In 1889, Yokoyama enrolled in the first graduating class of the Tōkyō Bijutsu Gakkō (the predecessor to the Tokyo University of the Arts), which had just been opened by Okakura Kakuzō (aka Okakura Tenshin). In school, he studied under the Kanō school artist Hashimoto Gahō. Several of his classmates also later became famous artists: Hishida Shunsō, Shimomura Kanzan, and Saigō Kogetsu.

After graduation, Yokoyama spent a year teaching at "Kyōto Shiritsu Bijutsu Kōgei Gakkō" (the predecessor to the Kyoto City University of Arts) in Kyoto, studying Buddhist painting. Around that time, he started to use the art-name "Taikan". He returned to Tokyo in 1896 as assistant professor at the Tōkyō Bijutsu Gakkō. He resigned that position only a year later, when his mentor, Okakura Kakuzō (aka Okakura Tenshin), was forced to resign for political reasons, and joined Okakura in establishing the Japan Fine Arts Academy (Nihon Bijutsuin).

After the death of his wife, Yokoyama traveled extensively overseas, visiting Calcutta, New York City, Boston, London, Berlin and Paris.

==Artistic career==
In 1914, after his ouster from the Bunten Fine Arts Exhibition sponsored by the Ministry of Education, Yokoyama concentrated on reviving the Japan Fine Arts Academy, which had closed down upon Okakura Kakuzō's death in 1913. The annual exhibitions of the Japan Fine Arts Academy, which had the abbreviated name Inten, became one of the most important, non-governmental outlets for young talents. One of the chief sponsors of Taikan at this time was the silk merchant and art patron Hara Tomitarō. His influence in the university was strong even in other creative fields. He brought up for example Hakuo Iriyama, educated into a lacquer artist, that developed original painting and printing techniques based on dry lacquer techniques and pigmented lacquer.

Taikan was extremely influential in the evolution of the Nihonga technique, having departed from the traditional method of line drawing. Together with Hishida Shunsō, he developed a new style, eliminating the lines and concentrating on soft, blurred polychromes. While Yokoyama's works tended to remain faithful in general to the traditional Rinpa school style, he experimented with various techniques borrowed from Western painting methods. However, such a cutting-edge technique was severely criticized by other traditional painters. His style, which was called "Mourou-tai(Blurred style)" (which nowadays exactly depicts his painting's character), meant the lack of energy and vitality sarcastically. He later turned almost exclusively to monochrome ink paintings, and came to be known for his mastery of the various tones and shades of black. A number of his works have been classified as Important Cultural Property by the Agency for Cultural Affairs.

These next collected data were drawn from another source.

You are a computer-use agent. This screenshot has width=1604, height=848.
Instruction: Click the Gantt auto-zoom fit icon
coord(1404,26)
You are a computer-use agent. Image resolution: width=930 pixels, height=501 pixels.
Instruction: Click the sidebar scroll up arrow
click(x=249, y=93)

His trip to Calcutta in 1902 was immensely important for the evolution of global Modernism, as it resulted in a seminal exchange both of technique and motif with the important early Indian Modernist Abanindranath Tagore.

In the pre-World War II era, Taikan was sent to Italy by the Japanese government as an official representative of the Japanese artistic community. Because his teacher Okakura Tenshin was a nationalist (known as a loyal philosopher in the Meiji era as well), Taikan was very much influenced by his thoughts. Consequently, he repeatedly used Mount Fuji as a motif of his paintings, and even presented them to the Imperial family. During World War II, he donated his earnings from the sales of his paintings to the national military, and this resulted in his arrest and interrogation by SCAP after the Surrender of Japan. In 1935, he was appointed to the Imperial Arts Academy (the forerunner of the Japan Art Academy), and in 1937, he was one of the first people to be awarded the Order of Culture when it was established in 1937. He was also awarded the Order of the Rising Sun, first class.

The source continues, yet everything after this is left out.